→ **Direction**
Please copy out, word for word, everything from the first line of the entries down to and including the line that contains "coord(655,755)".

→ **Excerpted data**

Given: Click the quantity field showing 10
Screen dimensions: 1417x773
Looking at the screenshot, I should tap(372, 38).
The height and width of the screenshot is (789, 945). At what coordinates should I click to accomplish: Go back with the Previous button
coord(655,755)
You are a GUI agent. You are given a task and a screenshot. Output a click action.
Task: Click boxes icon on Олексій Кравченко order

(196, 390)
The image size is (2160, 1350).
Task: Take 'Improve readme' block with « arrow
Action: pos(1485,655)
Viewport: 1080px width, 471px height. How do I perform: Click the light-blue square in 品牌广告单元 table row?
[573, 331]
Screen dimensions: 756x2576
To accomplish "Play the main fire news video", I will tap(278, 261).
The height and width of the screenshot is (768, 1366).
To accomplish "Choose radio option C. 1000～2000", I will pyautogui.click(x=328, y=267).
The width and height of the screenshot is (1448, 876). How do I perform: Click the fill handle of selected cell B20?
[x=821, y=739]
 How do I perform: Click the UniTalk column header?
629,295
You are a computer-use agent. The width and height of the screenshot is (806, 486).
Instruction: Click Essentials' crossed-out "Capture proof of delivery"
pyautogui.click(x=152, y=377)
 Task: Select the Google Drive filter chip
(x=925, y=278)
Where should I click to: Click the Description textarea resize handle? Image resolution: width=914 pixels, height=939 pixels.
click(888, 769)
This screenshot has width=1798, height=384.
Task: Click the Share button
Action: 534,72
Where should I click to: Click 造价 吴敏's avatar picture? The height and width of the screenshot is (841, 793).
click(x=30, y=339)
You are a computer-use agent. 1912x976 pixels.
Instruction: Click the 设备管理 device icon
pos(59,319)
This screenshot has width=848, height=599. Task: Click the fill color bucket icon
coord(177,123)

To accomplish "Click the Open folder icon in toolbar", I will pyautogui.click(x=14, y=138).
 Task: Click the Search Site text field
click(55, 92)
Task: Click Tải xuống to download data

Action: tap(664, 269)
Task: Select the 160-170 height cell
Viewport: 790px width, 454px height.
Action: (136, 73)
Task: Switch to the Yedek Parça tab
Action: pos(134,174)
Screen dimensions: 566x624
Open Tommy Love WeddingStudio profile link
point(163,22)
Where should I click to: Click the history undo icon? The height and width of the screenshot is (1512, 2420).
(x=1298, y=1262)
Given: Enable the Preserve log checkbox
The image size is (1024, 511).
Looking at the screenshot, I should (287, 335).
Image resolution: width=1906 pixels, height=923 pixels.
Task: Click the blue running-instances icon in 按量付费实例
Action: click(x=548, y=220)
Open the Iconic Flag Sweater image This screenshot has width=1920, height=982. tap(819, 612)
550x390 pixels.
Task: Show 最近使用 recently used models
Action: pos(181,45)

→ **Full output**
Given: Click the quantity field showing 10
Screen dimensions: 1417x773
Looking at the screenshot, I should tap(372, 38).
The height and width of the screenshot is (789, 945). At what coordinates should I click to accomplish: Go back with the Previous button
coord(655,755)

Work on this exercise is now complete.